Diabetes and periodontal disease
The periodontal disease is the sixth most common disease in the world. People with diabetes are more likely to experience periodontal disease if they’ve had poor blood sugar levels for a long period of time and poorly controlled high glucose level in the mouth fluids help the growth of bacteria and can cause gum disease. The diabetes mellitus is a complicated metabolic disorder characterized by hypofunction or lack of function of the beta cells of the islets of langerhans in the pancreas, leading to high blood glucose levels and excretion of sugar in the urine. Diabetes is the commonest among metabolic disorders and its incidence is on the increase all over the world. It affects 2 to 10% of the human population. Periodontal disease has been labeled as the “Sixth Complication” of diabetes. However, there is no unanimity about the exact relationship between diabetes mellitus and occurrence of periodontal disease.
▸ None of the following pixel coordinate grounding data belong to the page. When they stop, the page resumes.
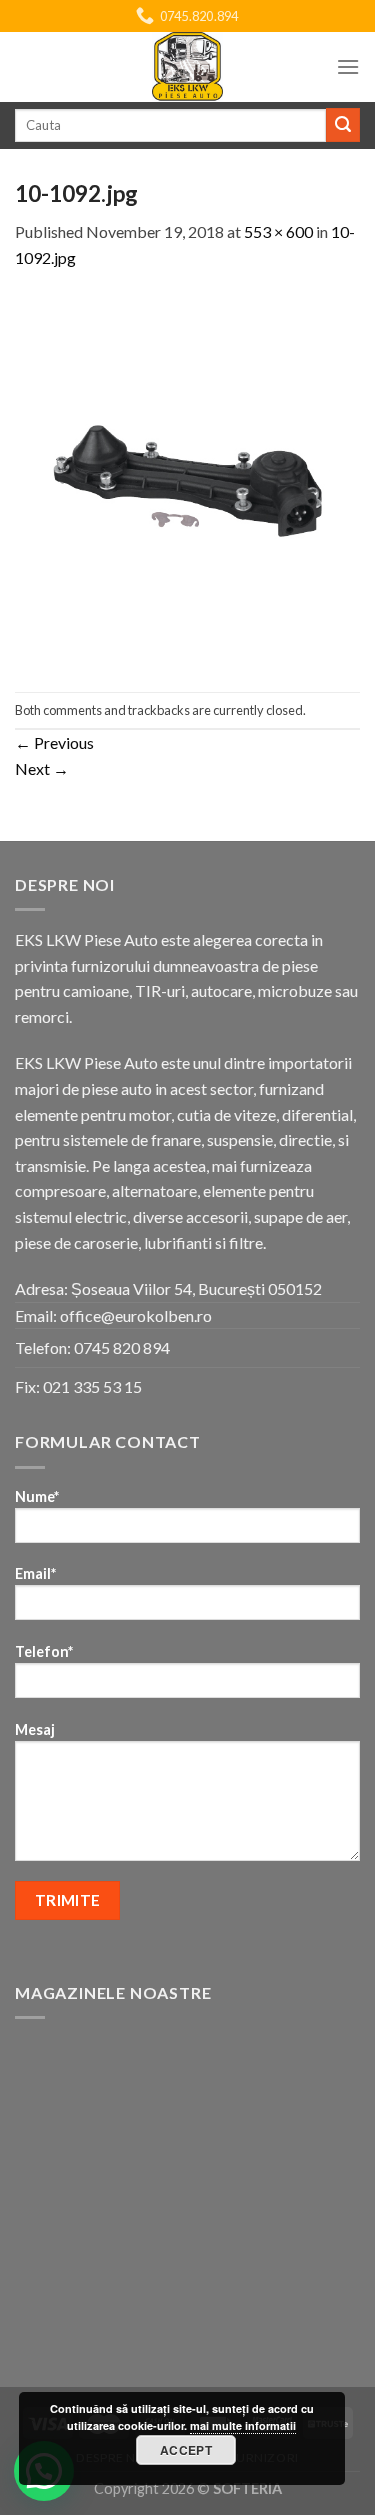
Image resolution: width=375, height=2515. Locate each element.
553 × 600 (278, 231)
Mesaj (35, 1729)
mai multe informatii (243, 2425)
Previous (54, 742)
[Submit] (343, 125)
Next (42, 768)
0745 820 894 (122, 1347)
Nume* (37, 1496)
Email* (35, 1573)
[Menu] (348, 66)
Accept (186, 2450)
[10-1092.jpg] (187, 478)
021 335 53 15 (92, 1386)
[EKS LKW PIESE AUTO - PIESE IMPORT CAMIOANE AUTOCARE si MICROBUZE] (188, 67)
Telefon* (44, 1651)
The relationship between diabetes mellitus and periodontal disease is not clear, even though studied intensively. Like other complications of diabetes, gum disease is linked to diabetic control. People with poor blood sugar control get gum disease more often and more severely, and they lose more teeth than do persons with good control. The study was to clinically evaluate the relationship of diabetes mellitus with periodontal disease and the Results indicated that the prevalence of periodontal disease in diabetic patients was 86.8%.And the aims of study to analysis was used to investigate the relationship between prevalence and severity of periodontal disease and various other factors such as glycemic status, and duration of diabetes mellitus.